Brief: Every line containing "This" should be identified and copied from the data below.

(Records from a data source)

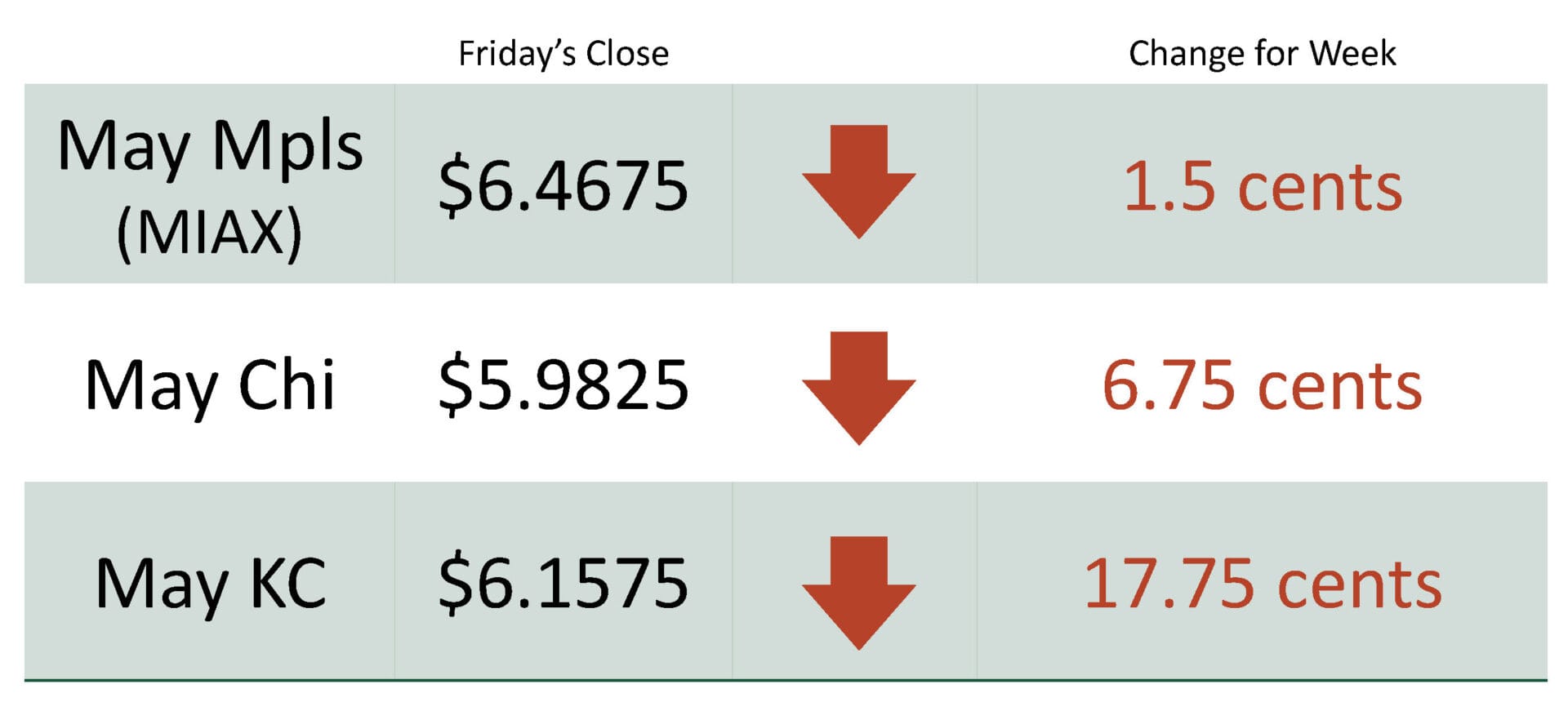The height and width of the screenshot is (711, 1568).
Task: Click the $6.1575 closing price
Action: pos(563,583)
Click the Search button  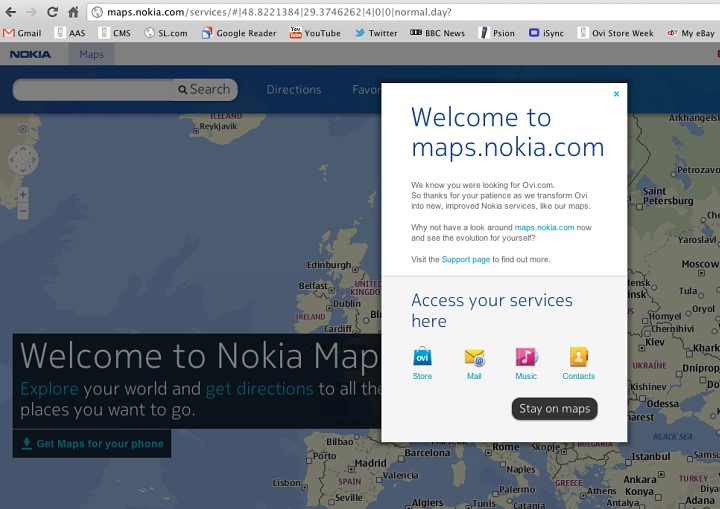[204, 89]
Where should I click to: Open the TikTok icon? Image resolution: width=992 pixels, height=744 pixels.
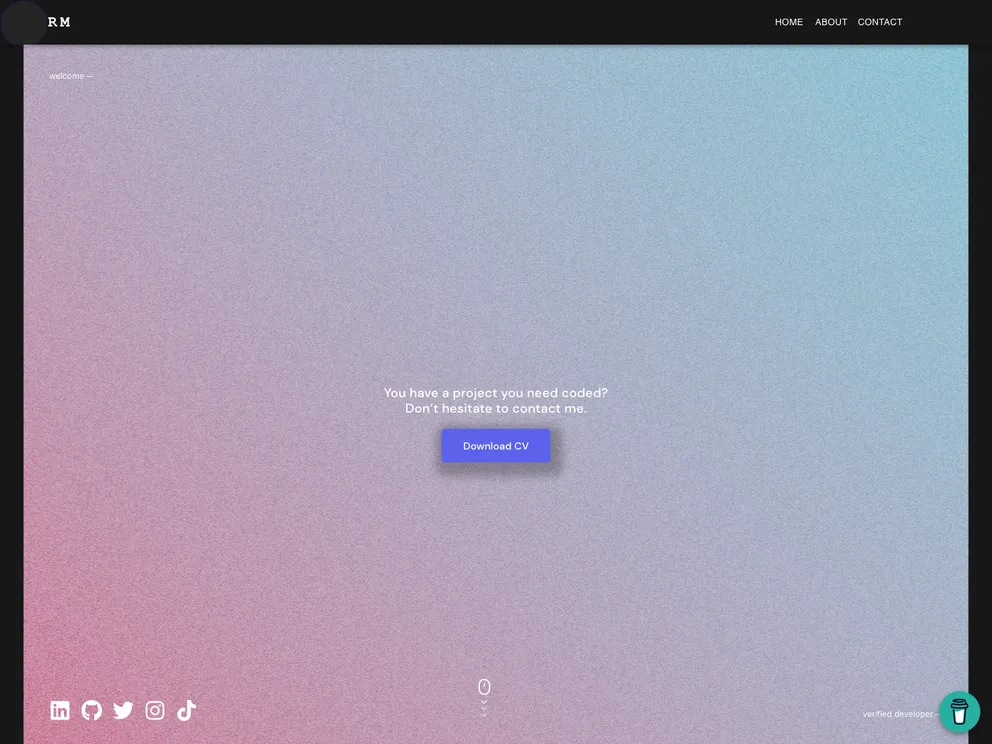pyautogui.click(x=185, y=710)
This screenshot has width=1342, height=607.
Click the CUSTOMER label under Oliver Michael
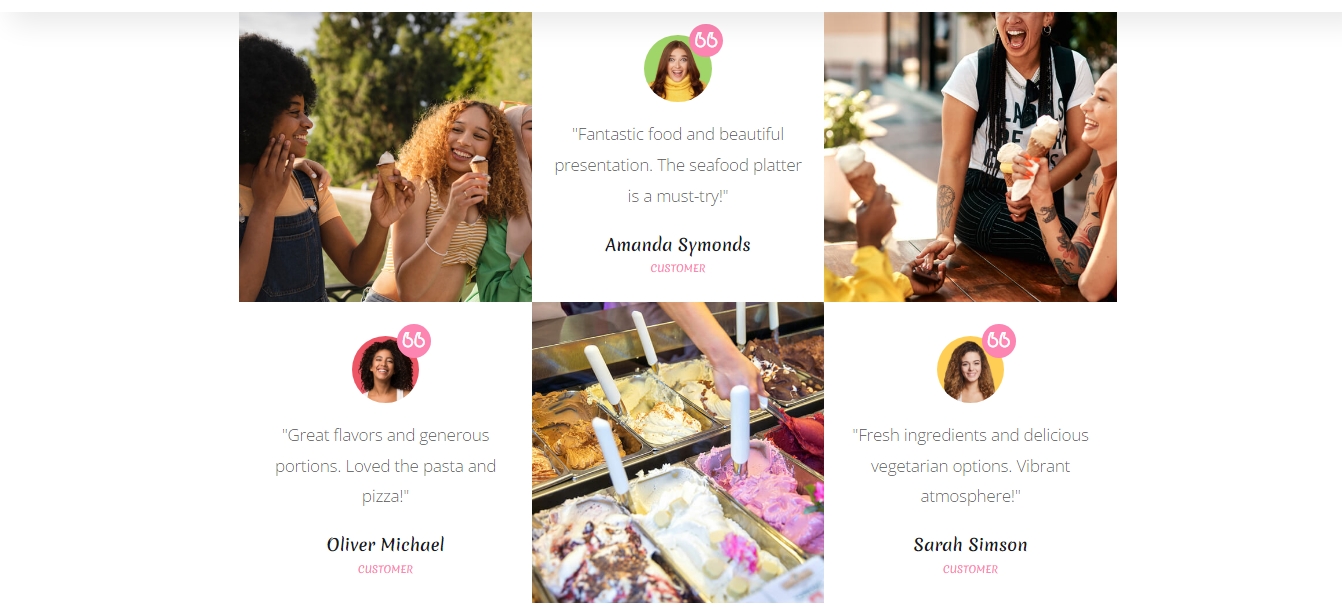386,569
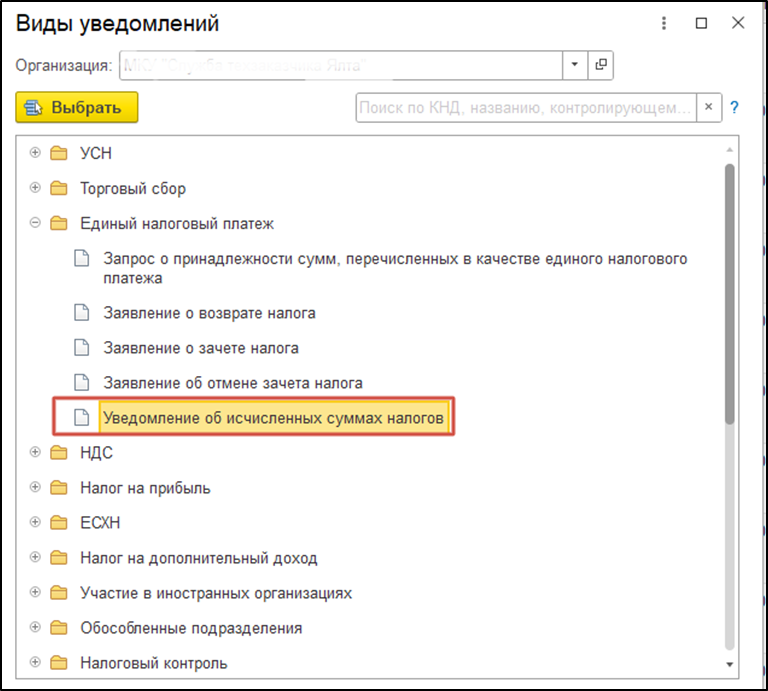Click the open-organization icon beside the dropdown

click(x=601, y=65)
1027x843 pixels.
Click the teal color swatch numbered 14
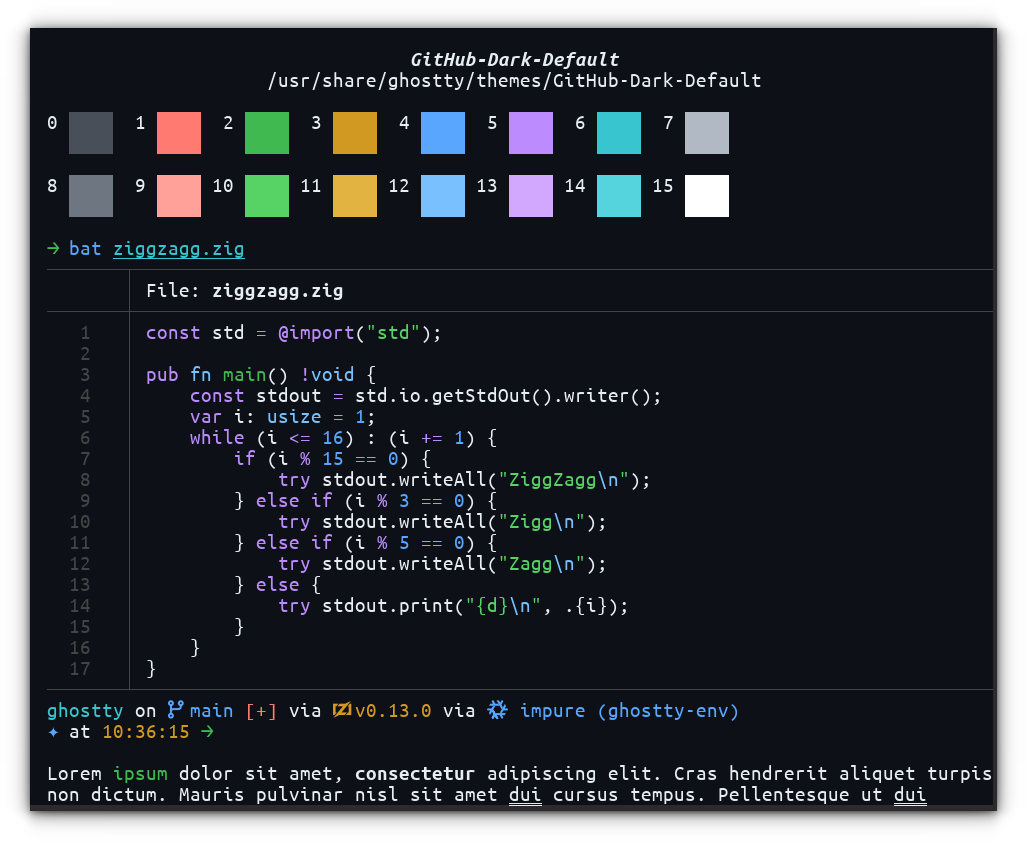pyautogui.click(x=619, y=195)
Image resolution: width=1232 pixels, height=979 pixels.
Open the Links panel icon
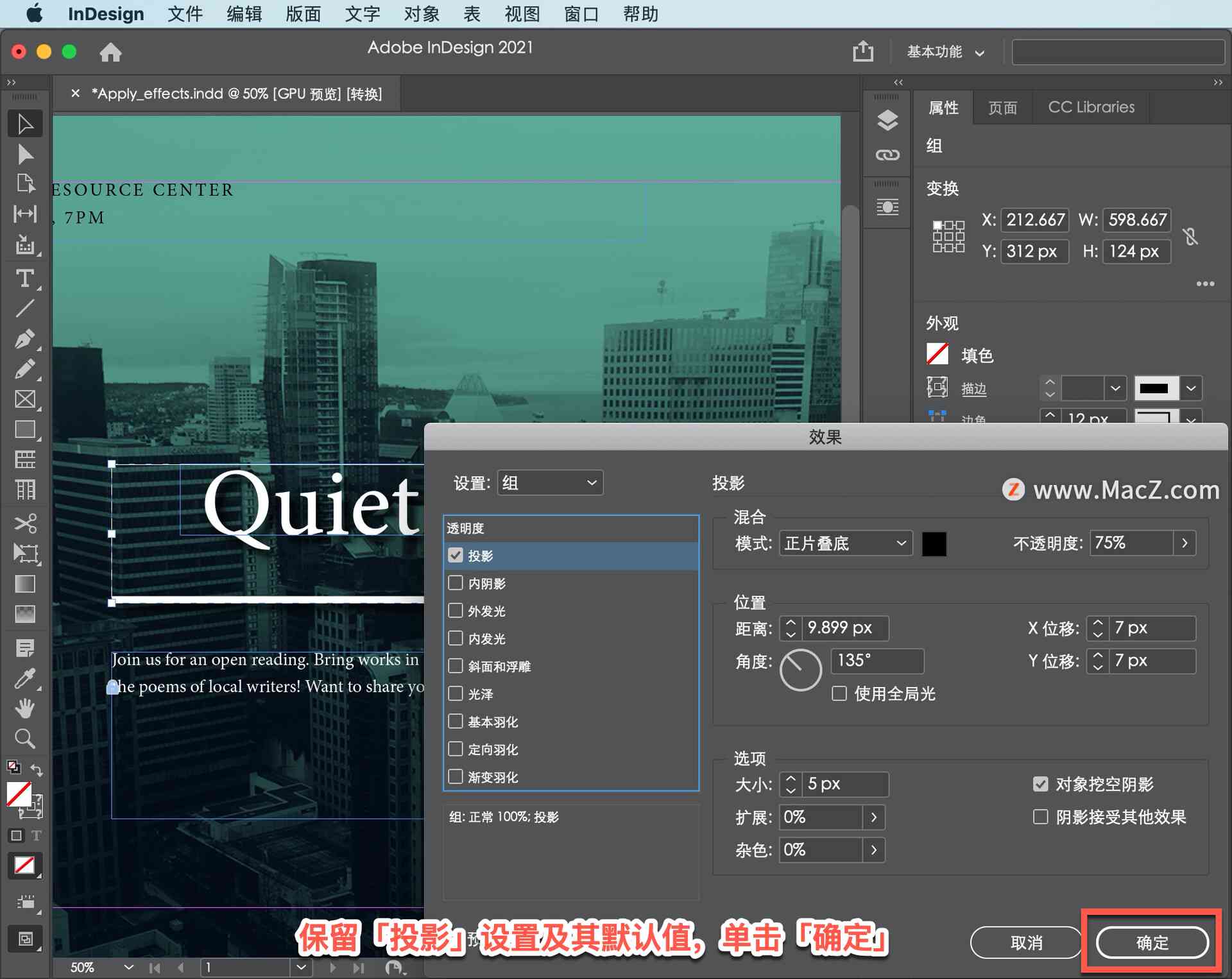887,155
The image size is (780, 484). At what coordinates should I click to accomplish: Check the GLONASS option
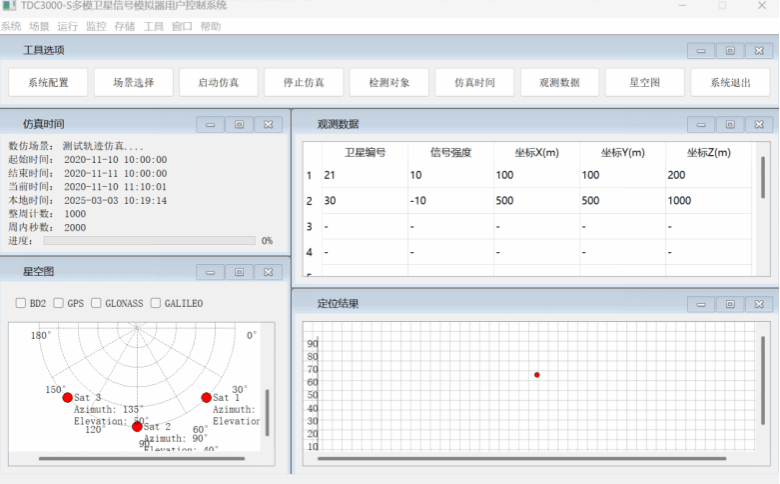[97, 303]
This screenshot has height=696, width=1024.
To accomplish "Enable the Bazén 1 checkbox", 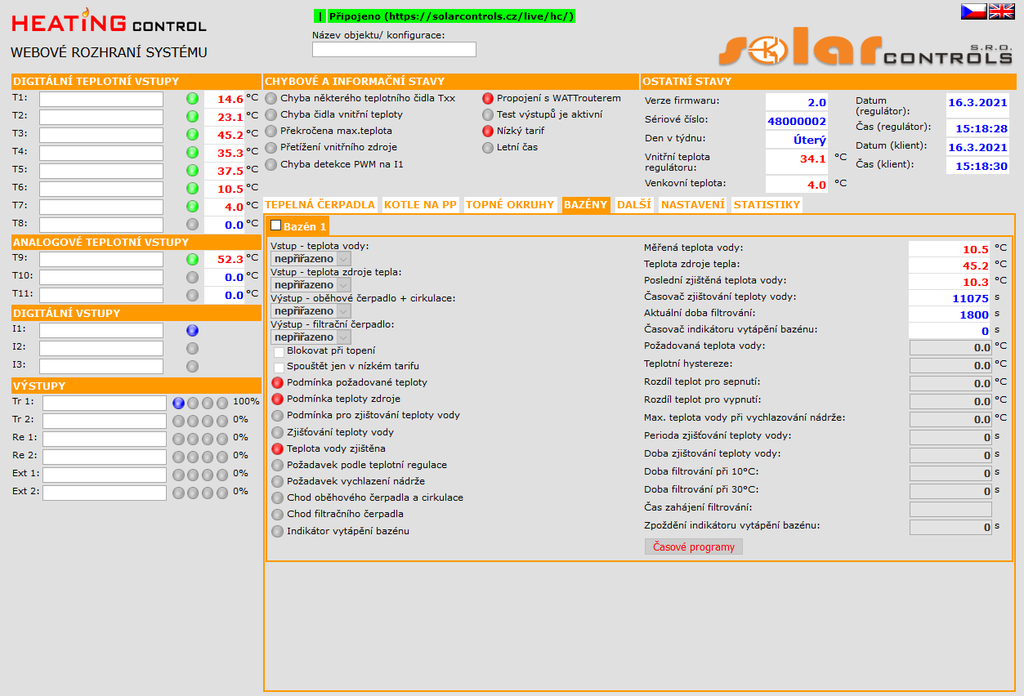I will pyautogui.click(x=276, y=225).
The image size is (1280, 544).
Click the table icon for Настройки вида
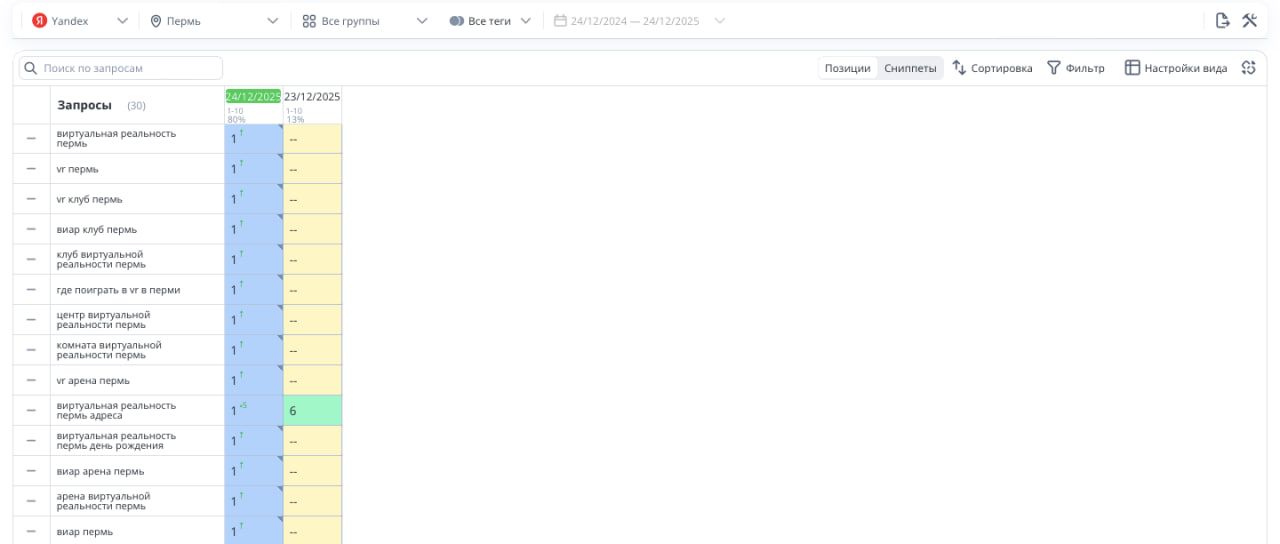tap(1132, 68)
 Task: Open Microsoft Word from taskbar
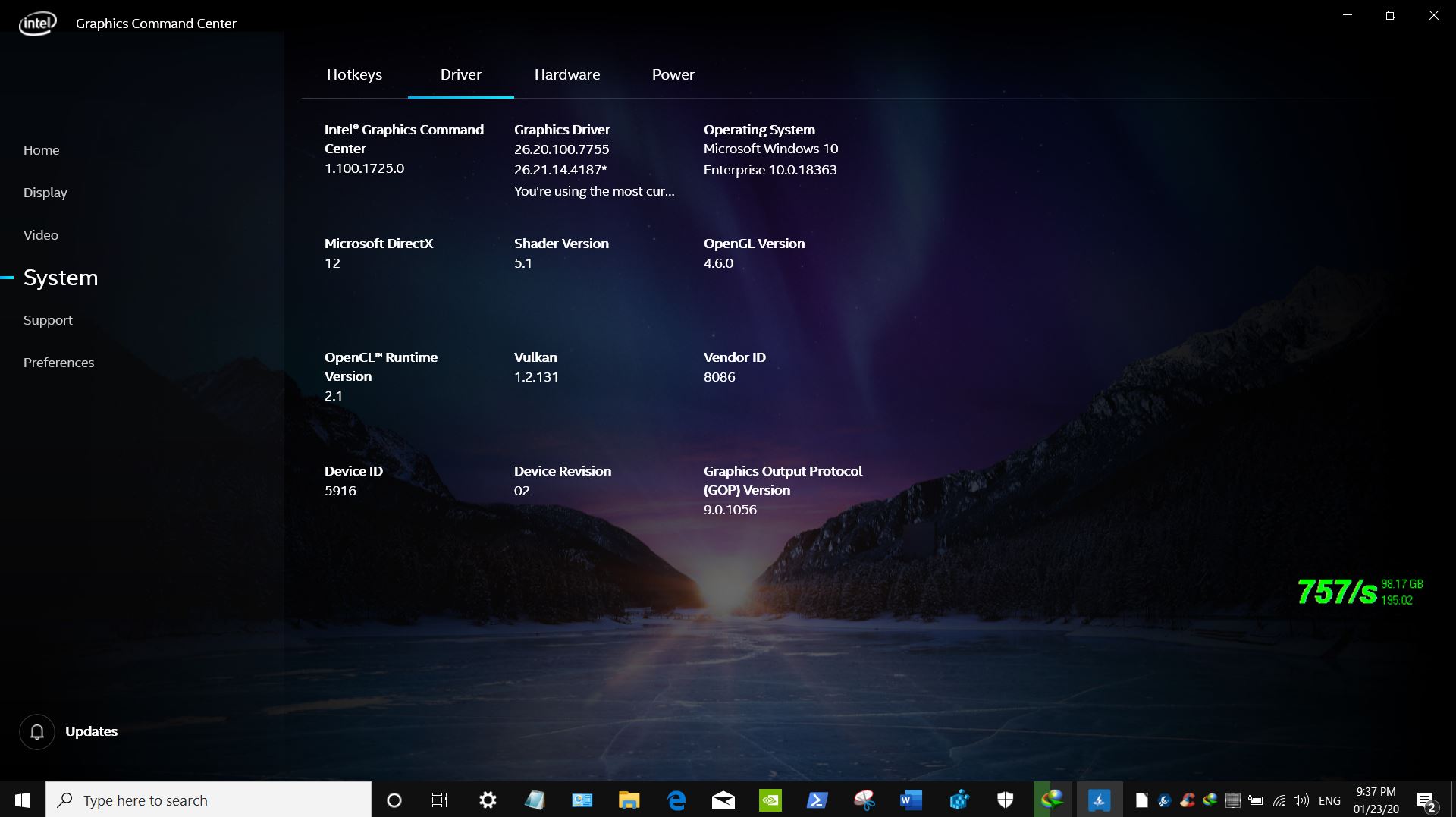coord(911,800)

Answer to the exercise:
This screenshot has width=1342, height=607.
This screenshot has height=696, width=1024.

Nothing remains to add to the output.